Government urged to support NE England’s green energy potential
Chamber members Northumbrian Water, EDF Energy, and Lynemouth Power, a biomass facility, all contributed to the Chamber report. Expertise from these three companies included generating power from waste and biomass, including treated sewage.
The detailed report being sent by the Chamber to the Department for Business Energy and Industrial Strategy sets out clearly where and how the North East could use new and developing technologies to attract substantial investment.
“We have an unrivalled base on which to build a global energy sector right across our region,” said Rachel Anderson, Chamber assistant director of policy. “However, there is an urgent requirement for the government to set out a comprehensive and funded plan for replacing ageing energy generation capacity.”

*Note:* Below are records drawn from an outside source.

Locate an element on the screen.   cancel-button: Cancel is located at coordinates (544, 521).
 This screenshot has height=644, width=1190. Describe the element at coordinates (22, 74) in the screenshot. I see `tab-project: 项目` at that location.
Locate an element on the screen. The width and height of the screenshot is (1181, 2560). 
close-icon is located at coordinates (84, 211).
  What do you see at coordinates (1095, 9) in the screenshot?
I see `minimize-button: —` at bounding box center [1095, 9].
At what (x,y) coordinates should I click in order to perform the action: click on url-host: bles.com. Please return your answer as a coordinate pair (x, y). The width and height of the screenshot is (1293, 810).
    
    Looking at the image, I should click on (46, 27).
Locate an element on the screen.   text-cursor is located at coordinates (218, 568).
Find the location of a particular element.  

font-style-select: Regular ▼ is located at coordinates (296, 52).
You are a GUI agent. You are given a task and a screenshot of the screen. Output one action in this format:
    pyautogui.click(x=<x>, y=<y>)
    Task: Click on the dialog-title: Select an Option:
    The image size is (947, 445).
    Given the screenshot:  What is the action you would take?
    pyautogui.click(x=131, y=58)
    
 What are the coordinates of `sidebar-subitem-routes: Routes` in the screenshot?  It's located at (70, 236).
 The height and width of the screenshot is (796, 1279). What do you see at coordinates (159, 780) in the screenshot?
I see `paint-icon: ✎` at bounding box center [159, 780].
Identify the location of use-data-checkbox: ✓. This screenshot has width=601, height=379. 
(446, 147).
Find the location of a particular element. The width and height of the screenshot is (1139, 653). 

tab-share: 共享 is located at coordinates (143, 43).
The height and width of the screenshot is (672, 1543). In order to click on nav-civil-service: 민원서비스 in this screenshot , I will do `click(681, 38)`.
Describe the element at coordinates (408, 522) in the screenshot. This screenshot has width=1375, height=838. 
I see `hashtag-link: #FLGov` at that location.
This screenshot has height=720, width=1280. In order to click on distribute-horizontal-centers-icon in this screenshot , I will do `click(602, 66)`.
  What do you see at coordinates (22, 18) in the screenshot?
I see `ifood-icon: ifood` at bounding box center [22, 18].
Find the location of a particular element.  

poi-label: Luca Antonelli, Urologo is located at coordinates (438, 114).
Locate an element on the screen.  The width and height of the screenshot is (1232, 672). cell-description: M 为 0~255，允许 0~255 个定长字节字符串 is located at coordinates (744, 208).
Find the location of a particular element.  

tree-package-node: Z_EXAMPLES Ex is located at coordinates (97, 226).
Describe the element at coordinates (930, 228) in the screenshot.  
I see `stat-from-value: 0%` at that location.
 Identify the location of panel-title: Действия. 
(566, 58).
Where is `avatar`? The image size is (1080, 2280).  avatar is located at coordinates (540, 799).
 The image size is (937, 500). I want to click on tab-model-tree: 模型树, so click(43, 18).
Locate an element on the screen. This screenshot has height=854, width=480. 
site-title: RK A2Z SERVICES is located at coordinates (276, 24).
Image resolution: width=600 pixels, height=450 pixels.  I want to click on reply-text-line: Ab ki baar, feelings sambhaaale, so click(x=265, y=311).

Graham Southall, Northumbrian Water’s group commercial director, commented: “We are proud to be the first and only water company in the country to use 100% of our sewage sludge to generate renewable energy through our green power stations at Howdon and Bran Sands, and to have England’s first hydroelectric plant of its kind at Kielder.”
Anderson added: “The logistics sector is also of prime importance to us developing our energy sector and well-equipped deep ports on the Tyne and Tees with proximity to the Dogger Array mean that industrial clusters have developed well.
“We now need a government strategy to give certainty to investors so they know our future plans as a country and direction of travel in this fundamentally important industry.”